The house, which Rabbit Hole found through AirBnB, had a VCR and a bunch of videotapes, including the original Star Wars trilogy. So one night we stayed up late and watched Star Wars. (I admit it; I went to bed before Empire Strikes Back.) That, too, was a great experience that took me back to how I excited I felt about that movie when it came out, and the sense of wonder it engendered.

These surprises and others (including the neighbors' over-the-top fireworks displays on July 3, 4, and 5) reminded me that while focusing on productivity and sticking to schedules has served me well my whole life, it's also important to be flexible and try new things. Not just to foster creativity but to have a happy and fun life.

One of the cloudy days on retreat.
Finally, I appreciated how responsible, considerate, and cool everyone at the retreat was. Depending on the day, we had between 3 and 8 people staying in a small two-bedroom house. Everyone brought or bought more than enough food to share, washed dishes when they saw them piling up in the sink (no dishwasher), cleaned counters or tables when needed, and cooked. Those who stayed up late or got up early were mindful that others were sleeping. And we all checked with one another regarding workspaces and whether what we were doing might disturb anyone else.

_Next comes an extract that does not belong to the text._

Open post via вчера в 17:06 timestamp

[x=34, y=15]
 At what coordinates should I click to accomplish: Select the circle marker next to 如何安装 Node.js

The only downside for me was that while I loved taking walks, sitting near the river, and watching sunsets over the water (see photos), many, many, many bugs also enjoy the same, and are not at all put off by eco-friendly bug spray. I am pretty sure I got more insect bites in one week than I've had in the last 10 years. And I am absolutely going back if Rabbit Hole hosts the retreat again next year.

When is the last time you went on a retreat? If you haven't been on one, would you like to? Please share your thoughts and experiences below.